## DESCRIPTION OF THE TASK
Could you copy out every one of the items below, character for character, without changing anything?

···

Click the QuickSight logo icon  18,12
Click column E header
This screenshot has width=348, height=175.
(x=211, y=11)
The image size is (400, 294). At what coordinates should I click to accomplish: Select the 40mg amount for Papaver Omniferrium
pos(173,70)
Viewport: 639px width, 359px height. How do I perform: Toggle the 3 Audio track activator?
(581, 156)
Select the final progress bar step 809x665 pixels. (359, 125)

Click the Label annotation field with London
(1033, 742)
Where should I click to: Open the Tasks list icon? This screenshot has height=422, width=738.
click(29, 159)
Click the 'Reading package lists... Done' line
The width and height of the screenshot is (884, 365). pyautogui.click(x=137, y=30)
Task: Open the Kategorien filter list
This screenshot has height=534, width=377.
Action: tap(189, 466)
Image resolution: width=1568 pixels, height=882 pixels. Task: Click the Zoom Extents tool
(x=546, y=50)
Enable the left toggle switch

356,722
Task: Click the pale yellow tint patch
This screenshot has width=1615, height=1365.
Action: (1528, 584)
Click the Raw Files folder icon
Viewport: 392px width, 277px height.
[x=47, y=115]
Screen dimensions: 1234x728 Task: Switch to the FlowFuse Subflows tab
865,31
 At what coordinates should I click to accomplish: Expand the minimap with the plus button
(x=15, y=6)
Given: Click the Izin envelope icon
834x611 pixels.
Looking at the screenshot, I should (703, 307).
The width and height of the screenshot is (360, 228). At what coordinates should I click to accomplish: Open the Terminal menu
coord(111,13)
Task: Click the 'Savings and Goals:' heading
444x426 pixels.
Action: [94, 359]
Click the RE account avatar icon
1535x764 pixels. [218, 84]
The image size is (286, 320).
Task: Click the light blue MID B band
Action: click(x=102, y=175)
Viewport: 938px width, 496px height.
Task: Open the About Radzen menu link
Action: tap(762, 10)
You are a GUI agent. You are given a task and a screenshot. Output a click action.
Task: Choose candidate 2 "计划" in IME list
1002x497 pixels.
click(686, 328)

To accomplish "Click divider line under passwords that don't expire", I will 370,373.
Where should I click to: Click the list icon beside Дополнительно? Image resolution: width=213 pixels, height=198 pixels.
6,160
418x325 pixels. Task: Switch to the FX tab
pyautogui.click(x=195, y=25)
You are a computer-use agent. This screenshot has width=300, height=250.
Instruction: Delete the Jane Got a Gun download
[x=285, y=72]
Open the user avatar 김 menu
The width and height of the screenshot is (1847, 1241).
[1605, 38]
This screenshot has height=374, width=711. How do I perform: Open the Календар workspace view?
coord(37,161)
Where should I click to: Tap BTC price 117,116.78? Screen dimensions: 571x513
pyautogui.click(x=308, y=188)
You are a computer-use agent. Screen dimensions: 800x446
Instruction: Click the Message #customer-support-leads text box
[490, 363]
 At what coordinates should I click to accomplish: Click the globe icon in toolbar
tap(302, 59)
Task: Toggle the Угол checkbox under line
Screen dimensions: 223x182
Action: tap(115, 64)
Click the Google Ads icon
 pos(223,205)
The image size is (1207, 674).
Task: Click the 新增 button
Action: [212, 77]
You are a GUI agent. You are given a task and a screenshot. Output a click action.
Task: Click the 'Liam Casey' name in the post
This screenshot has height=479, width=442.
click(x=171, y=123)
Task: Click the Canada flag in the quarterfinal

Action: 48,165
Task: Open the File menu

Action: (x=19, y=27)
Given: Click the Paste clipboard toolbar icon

···

## SOLUTION FOR THIS TASK
Click the QuickSight logo icon  18,12
Click column E header
This screenshot has width=348, height=175.
(x=211, y=11)
The image size is (400, 294). At what coordinates should I click to accomplish: Select the 40mg amount for Papaver Omniferrium
pos(173,70)
Viewport: 639px width, 359px height. How do I perform: Toggle the 3 Audio track activator?
(581, 156)
Select the final progress bar step 809x665 pixels. (359, 125)

Click the Label annotation field with London
(1033, 742)
Where should I click to: Open the Tasks list icon? This screenshot has height=422, width=738.
click(29, 159)
Click the 'Reading package lists... Done' line
The width and height of the screenshot is (884, 365). pyautogui.click(x=137, y=30)
Task: Open the Kategorien filter list
This screenshot has height=534, width=377.
Action: tap(189, 466)
Image resolution: width=1568 pixels, height=882 pixels. Task: Click the Zoom Extents tool
(x=546, y=50)
Enable the left toggle switch

356,722
Task: Click the pale yellow tint patch
This screenshot has width=1615, height=1365.
Action: (1528, 584)
Click the Raw Files folder icon
Viewport: 392px width, 277px height.
[x=47, y=115]
Screen dimensions: 1234x728 Task: Switch to the FlowFuse Subflows tab
865,31
 At what coordinates should I click to accomplish: Expand the minimap with the plus button
(x=15, y=6)
Given: Click the Izin envelope icon
834x611 pixels.
Looking at the screenshot, I should (703, 307).
The width and height of the screenshot is (360, 228). At what coordinates should I click to accomplish: Open the Terminal menu
coord(111,13)
Task: Click the 'Savings and Goals:' heading
444x426 pixels.
Action: [94, 359]
Click the RE account avatar icon
1535x764 pixels. [218, 84]
The image size is (286, 320).
Task: Click the light blue MID B band
Action: click(x=102, y=175)
Viewport: 938px width, 496px height.
Task: Open the About Radzen menu link
Action: tap(762, 10)
You are a GUI agent. You are given a task and a screenshot. Output a click action.
Task: Choose candidate 2 "计划" in IME list
1002x497 pixels.
click(686, 328)

To accomplish "Click divider line under passwords that don't expire", I will 370,373.
Where should I click to: Click the list icon beside Дополнительно? Image resolution: width=213 pixels, height=198 pixels.
6,160
418x325 pixels. Task: Switch to the FX tab
pyautogui.click(x=195, y=25)
You are a computer-use agent. This screenshot has width=300, height=250.
Instruction: Delete the Jane Got a Gun download
[x=285, y=72]
Open the user avatar 김 menu
The width and height of the screenshot is (1847, 1241).
[1605, 38]
This screenshot has height=374, width=711. How do I perform: Open the Календар workspace view?
coord(37,161)
Where should I click to: Tap BTC price 117,116.78? Screen dimensions: 571x513
pyautogui.click(x=308, y=188)
You are a computer-use agent. Screen dimensions: 800x446
Instruction: Click the Message #customer-support-leads text box
[490, 363]
 At what coordinates should I click to accomplish: Click the globe icon in toolbar
tap(302, 59)
Task: Toggle the Угол checkbox under line
Screen dimensions: 223x182
Action: tap(115, 64)
Click the Google Ads icon
 pos(223,205)
The image size is (1207, 674).
Task: Click the 新增 button
Action: [212, 77]
You are a GUI agent. You are given a task and a screenshot. Output a click action.
Task: Click the 'Liam Casey' name in the post
This screenshot has height=479, width=442.
click(x=171, y=123)
Task: Click the Canada flag in the quarterfinal

Action: 48,165
Task: Open the File menu

Action: (x=19, y=27)
Given: Click the Paste clipboard toolbar icon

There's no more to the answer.